==== PROVIDED RECORDS
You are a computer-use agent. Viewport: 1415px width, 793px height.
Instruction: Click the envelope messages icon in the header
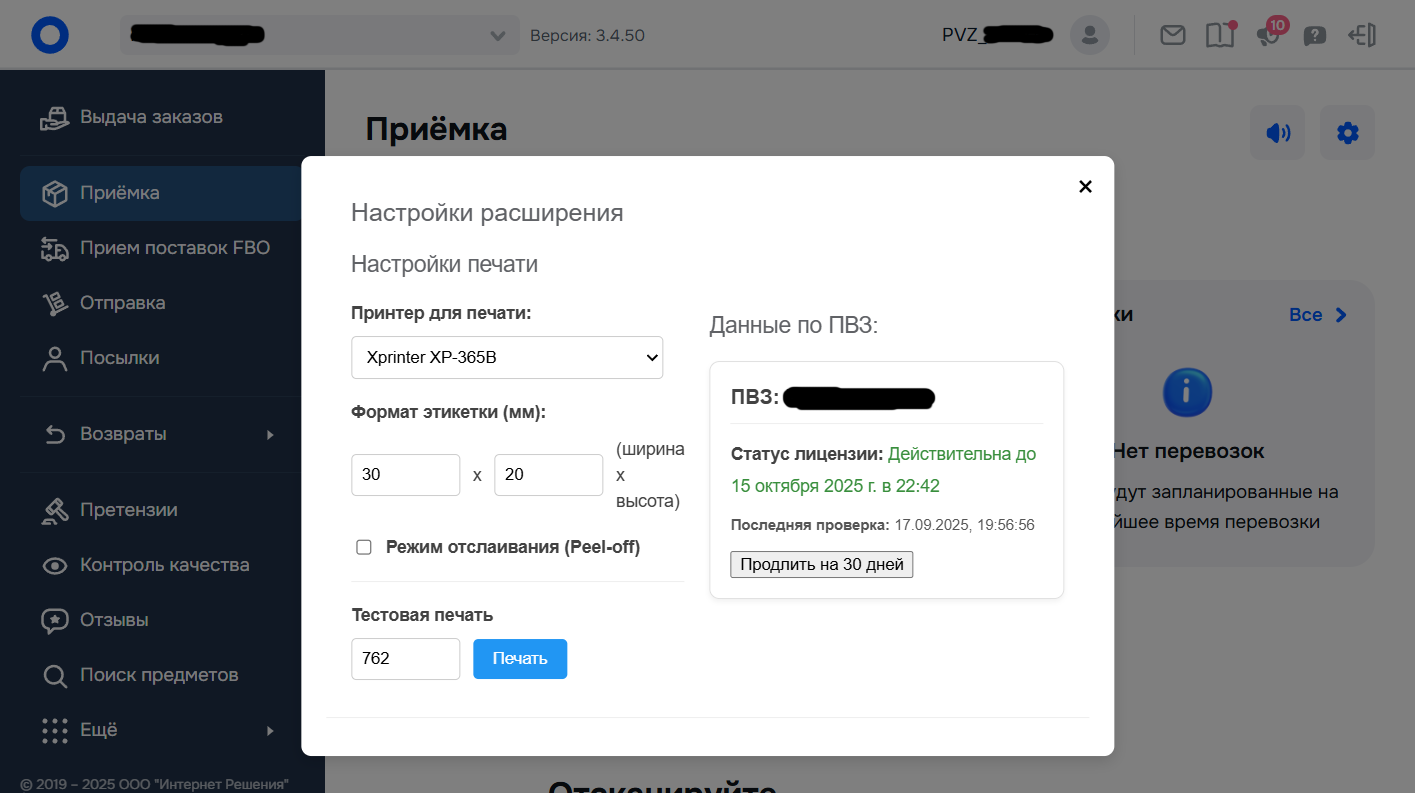[1172, 35]
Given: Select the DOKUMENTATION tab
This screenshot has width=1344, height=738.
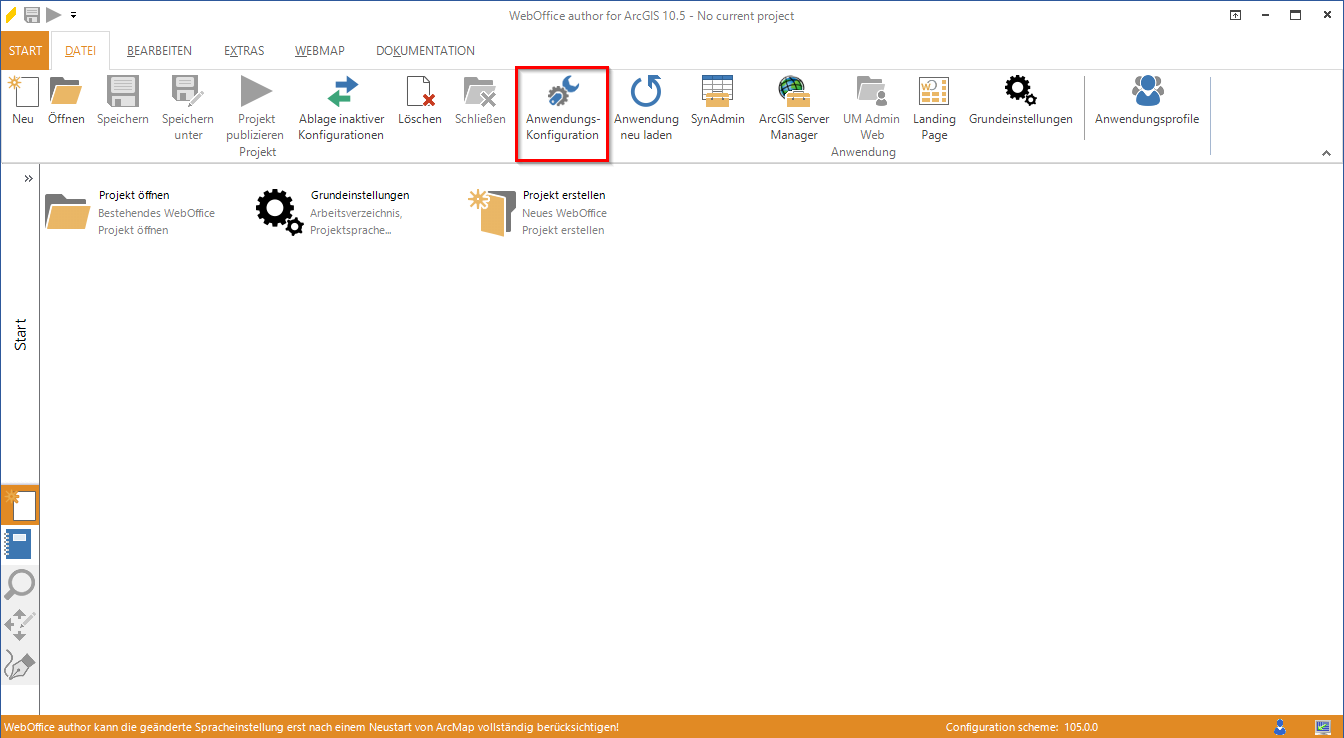Looking at the screenshot, I should tap(425, 51).
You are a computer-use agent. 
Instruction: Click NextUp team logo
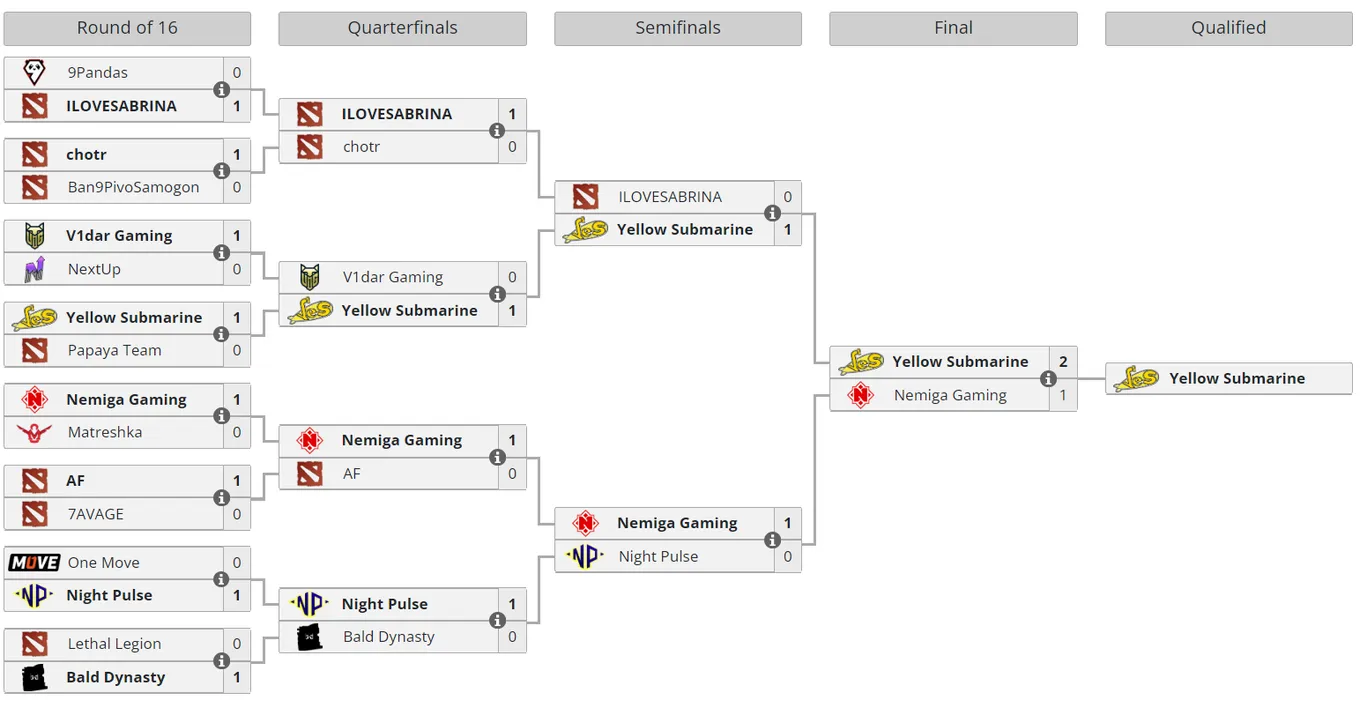35,269
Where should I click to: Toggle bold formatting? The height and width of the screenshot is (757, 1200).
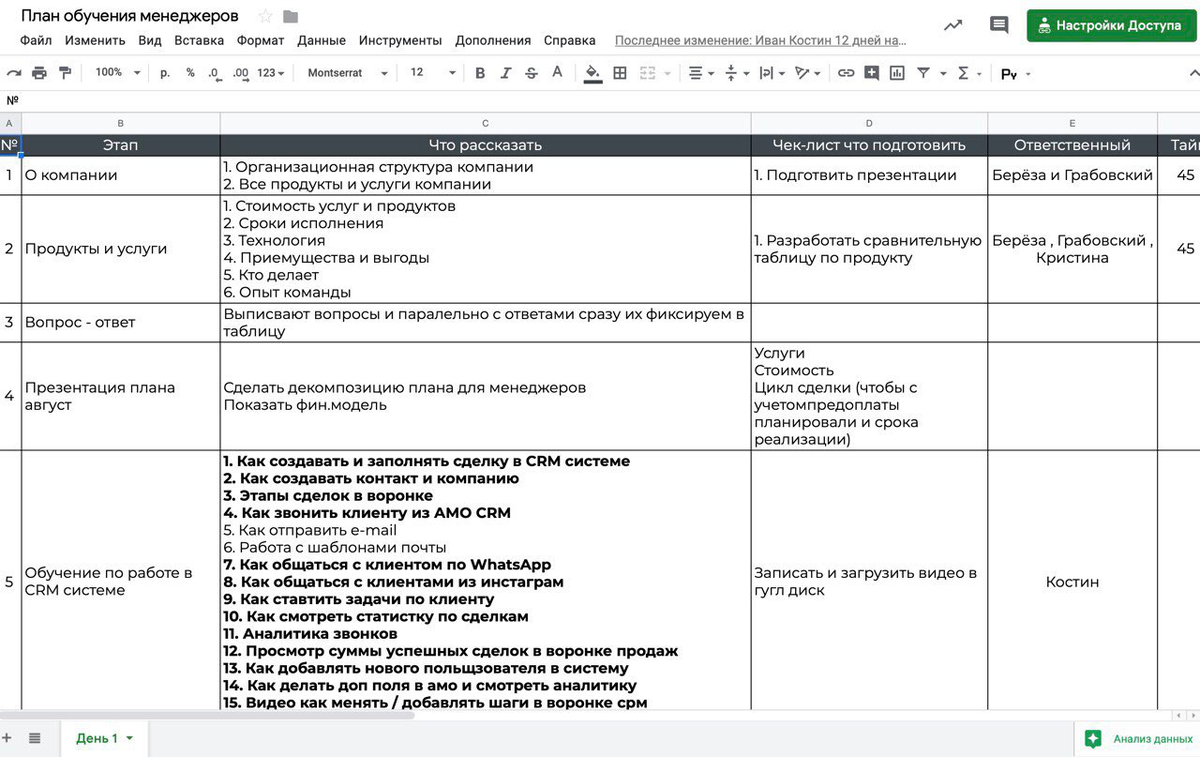[x=480, y=73]
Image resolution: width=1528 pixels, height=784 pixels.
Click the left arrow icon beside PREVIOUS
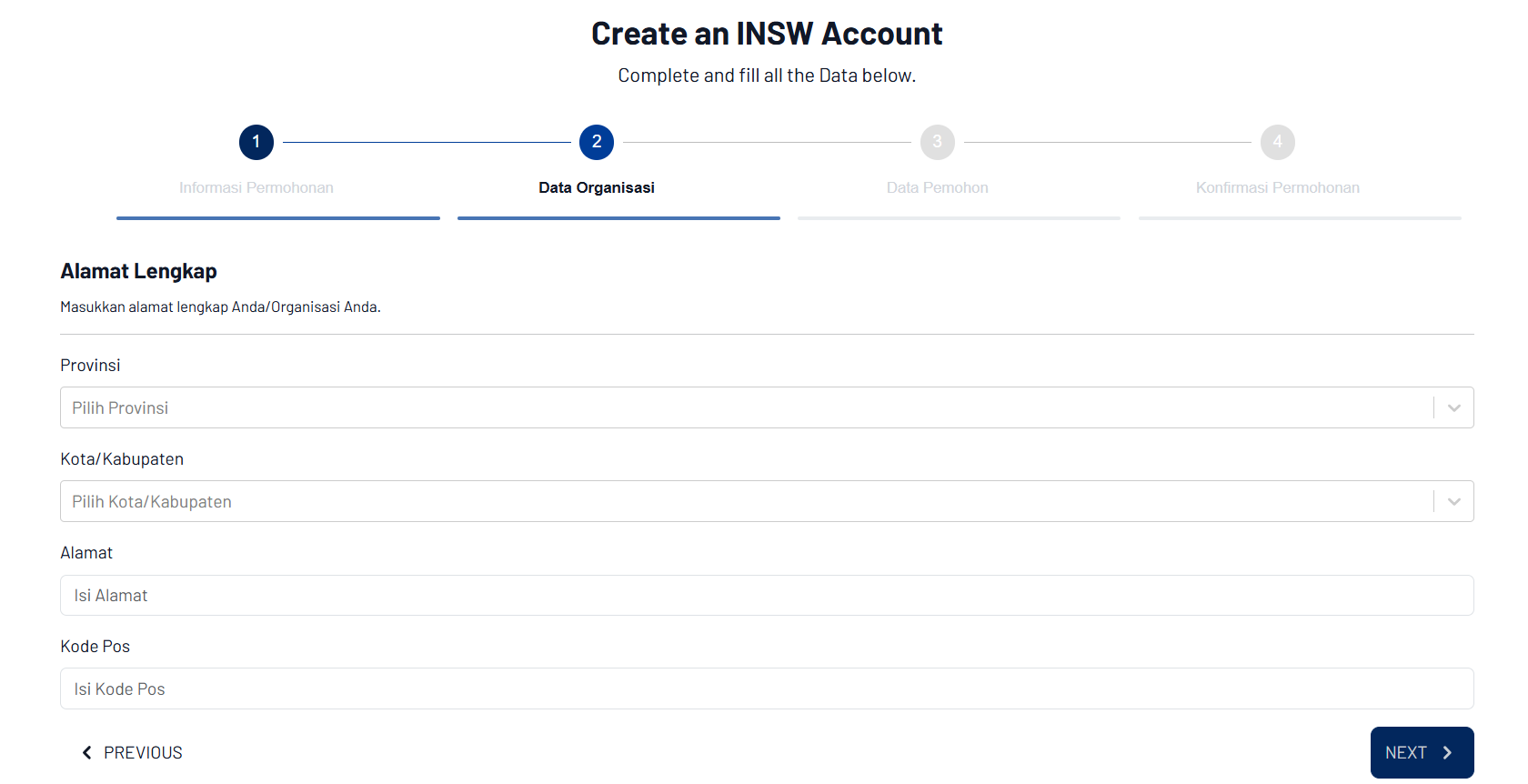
========
• [TASK DIRECTIONS] Only the text of the records belongs in the answer, printed exactly and without pictures.

• [SOLUTION FOR THIS EXERCISE]
You are a computer-use agent. Viewport: 1415px width, 793px height.
Instruction: Click the envelope messages icon in the header
[1172, 35]
Given: Select the DOKUMENTATION tab
This screenshot has width=1344, height=738.
Looking at the screenshot, I should tap(425, 51).
You are a computer-use agent. 
Instruction: Click NextUp team logo
35,269
Where should I click to: Toggle bold formatting? The height and width of the screenshot is (757, 1200).
[x=480, y=73]
Image resolution: width=1528 pixels, height=784 pixels.
Click the left arrow icon beside PREVIOUS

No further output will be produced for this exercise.